> **EXCERPTED PASSAGE**:
This is a study of attack on encrypted models, as a means to defend them when they are residing around server or embedded devices. One typical example is the encryption mechanism mentioned in "Lin, Ning, et al. "Chaotic weights: A novel approach to protect intellectual property of deep neural networks." IEEE Transactions on Computer-Aided Design of Integrated Circuits and Systems 40.7 (2020): 1327-1339.". Particularly, the abstraction of encryption is that each parameters gets mapped from real to real domain, and the inverse encryption function function is not unique (can be a lot) when the parameters are unknown. AN example of such encryption scheme is the Arnold Chaotic map based encryption, the work on which was done by the mentioned paper, and will be the source of proof of concept for this work.
My theory surrounding the attack is that if we have a proxy of the original model, it has some rational training and validation curves. Now substituion of any encrypted layer with a given layer, should lead to drastic change in its training and validation curves, and the distinction can be captured in a deep learning manner. My motivation of attack is inspired from first Membership inference attack pipeline, though mine is different in several ways.
The attack model is that the adversary has knowledge of the model architecture information and the attacker has either some knowledge of the training dataset, or some opensource dataset similar to the training dataset (same as Shokri's MIA threat model).
Following is my pipeline of attack.

> **REQUIRED TASKS**:
1. In the encrypted-model attack study above, rewrite the paragraph beginning "My theory surrounding the attack" in two shorter sentences and keep its main points.
2. Translate this sentence from the encrypted-model attack study into Spanish: "The attack model is that the adversary has knowledge of the model architecture information and the attacker has either some knowledge of the training dataset, or some opensource dataset similar to the training dataset (same as Shokri's MIA threat model)."
3. Continue the encrypted-model attack study from its final sentence.

> **INFORMATION SHOWN**:
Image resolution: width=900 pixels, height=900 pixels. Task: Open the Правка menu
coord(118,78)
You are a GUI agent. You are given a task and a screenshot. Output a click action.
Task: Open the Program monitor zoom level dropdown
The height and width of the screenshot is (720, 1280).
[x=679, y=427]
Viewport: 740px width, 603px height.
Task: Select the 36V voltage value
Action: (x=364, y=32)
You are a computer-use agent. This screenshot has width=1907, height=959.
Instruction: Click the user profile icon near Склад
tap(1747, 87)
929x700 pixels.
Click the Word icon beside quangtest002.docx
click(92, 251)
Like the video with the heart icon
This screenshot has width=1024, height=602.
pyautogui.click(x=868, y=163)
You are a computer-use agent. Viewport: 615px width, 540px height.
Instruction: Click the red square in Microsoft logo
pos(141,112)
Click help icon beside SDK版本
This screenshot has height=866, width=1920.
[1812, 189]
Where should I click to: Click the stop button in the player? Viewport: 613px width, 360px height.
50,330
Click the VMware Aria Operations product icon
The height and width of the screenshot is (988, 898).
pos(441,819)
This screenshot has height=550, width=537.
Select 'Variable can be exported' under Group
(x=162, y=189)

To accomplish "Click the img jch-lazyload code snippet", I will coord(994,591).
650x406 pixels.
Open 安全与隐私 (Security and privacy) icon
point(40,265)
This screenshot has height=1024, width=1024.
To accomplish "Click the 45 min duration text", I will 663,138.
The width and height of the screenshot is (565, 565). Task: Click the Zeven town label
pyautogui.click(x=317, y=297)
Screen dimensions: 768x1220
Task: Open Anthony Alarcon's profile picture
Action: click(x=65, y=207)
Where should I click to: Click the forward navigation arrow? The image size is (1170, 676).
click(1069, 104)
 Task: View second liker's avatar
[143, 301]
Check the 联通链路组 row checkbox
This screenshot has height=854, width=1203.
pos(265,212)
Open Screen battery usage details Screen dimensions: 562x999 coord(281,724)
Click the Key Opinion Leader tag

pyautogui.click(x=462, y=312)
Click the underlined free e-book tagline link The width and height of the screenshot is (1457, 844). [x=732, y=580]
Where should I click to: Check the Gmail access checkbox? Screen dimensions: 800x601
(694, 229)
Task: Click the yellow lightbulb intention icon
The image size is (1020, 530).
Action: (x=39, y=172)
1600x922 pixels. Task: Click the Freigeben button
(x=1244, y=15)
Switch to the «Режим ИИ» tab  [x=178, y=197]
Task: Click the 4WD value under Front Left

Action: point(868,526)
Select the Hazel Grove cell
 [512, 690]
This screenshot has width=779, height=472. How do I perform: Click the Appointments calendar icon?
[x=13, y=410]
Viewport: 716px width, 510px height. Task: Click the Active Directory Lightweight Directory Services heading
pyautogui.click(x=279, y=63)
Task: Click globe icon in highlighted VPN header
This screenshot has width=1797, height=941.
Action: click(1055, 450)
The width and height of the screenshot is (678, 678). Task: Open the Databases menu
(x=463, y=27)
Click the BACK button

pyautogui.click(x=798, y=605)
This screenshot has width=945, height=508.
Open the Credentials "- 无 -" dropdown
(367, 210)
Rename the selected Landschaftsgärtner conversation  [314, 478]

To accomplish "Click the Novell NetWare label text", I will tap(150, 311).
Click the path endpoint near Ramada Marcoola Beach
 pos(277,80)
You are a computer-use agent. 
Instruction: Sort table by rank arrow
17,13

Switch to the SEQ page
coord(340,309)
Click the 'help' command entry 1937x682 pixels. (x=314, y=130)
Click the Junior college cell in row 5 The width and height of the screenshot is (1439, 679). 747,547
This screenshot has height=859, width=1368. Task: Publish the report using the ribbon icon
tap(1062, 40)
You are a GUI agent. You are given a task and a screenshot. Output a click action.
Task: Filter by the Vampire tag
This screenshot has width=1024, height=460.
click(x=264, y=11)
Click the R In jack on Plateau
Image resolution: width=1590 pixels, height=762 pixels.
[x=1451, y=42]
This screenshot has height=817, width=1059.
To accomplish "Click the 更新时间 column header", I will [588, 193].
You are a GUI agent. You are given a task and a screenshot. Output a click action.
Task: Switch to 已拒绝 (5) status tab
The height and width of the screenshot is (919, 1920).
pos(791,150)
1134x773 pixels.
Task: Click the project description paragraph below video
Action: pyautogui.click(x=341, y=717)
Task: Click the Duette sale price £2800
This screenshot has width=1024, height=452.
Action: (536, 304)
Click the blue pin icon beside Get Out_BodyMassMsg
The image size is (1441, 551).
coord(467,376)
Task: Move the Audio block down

> **EXPECTED RESPONSES**:
1. If a proxy of the original model shows reasonable training and validation curves, replacing any encrypted layer with a given layer should change those curves sharply, and a deep learning method can detect the difference. The idea comes from the first membership inference attack pipeline but departs from it in several ways.

2. El modelo de ataque supone que el adversario conoce la información de la arquitectura del modelo y que el atacante tiene o bien algún conocimiento del conjunto de datos de entrenamiento, o bien algún conjunto de datos de código abierto similar al de entrenamiento (igual que el modelo de amenaza de MIA de Shokri).

3.
Basically, my proposed attack contains three iterations (represented by black, orange and dark green boxes), whose output is a decrypted model. Within the black box, we first train a dummy model, as proxy of original model (as per attack model), and record its training profile. Then we substitute first layer with a encrypted layer, and performs arbitrary iterations on it such that the resultant layer matches the reference substituted layer by some ammount. I call the amount of match as 'match ratio' and create several such versions of this substituted layer so that match ratio can cover values between 0 and 1 in an uniform distribution manner. I then slowly train the new models, and get their training profiles. Later, I concatenate the original training profile with the training profiles gotten from dark green box, which forms a dataset, with input as training and validation accuracy and loss curves, and output as match ratio. This dataset is fitted on a neural network, which serves an eye for a search algorithm, that can realize whether a particular search for optimal decryption function is optimal or not. The black box, utilizes this indicator function neural network to search for candidate decryption functions either through brute force manner, or through more optimized search algorithms like Genetic or Baeysian searches.
From the proof of concept perspective, if we focus on only first layer of an arbitrary CNN model over some image data, the attacker wants to determine how to get the original kernel back from the Arnold mapped kernel, which destroys the accuracy or feature representation of the model.
On implementing my scheme, as mentioned above, I was able to achieve following performance of indicator function where it tries to distinguish between optimal inverse functions and random inverse functions (which would be permutation of indices of the kernel in current case).
For this case, following is the training data gotten to train this indicator function.
I first implemented a bruteforce search, and also injected the optimal points within the search domain to quicky verify if the optimal kernel of the layer can be determined. So, following is the evolution of actual match ratio, and approximated measurements (determined by the indicator function).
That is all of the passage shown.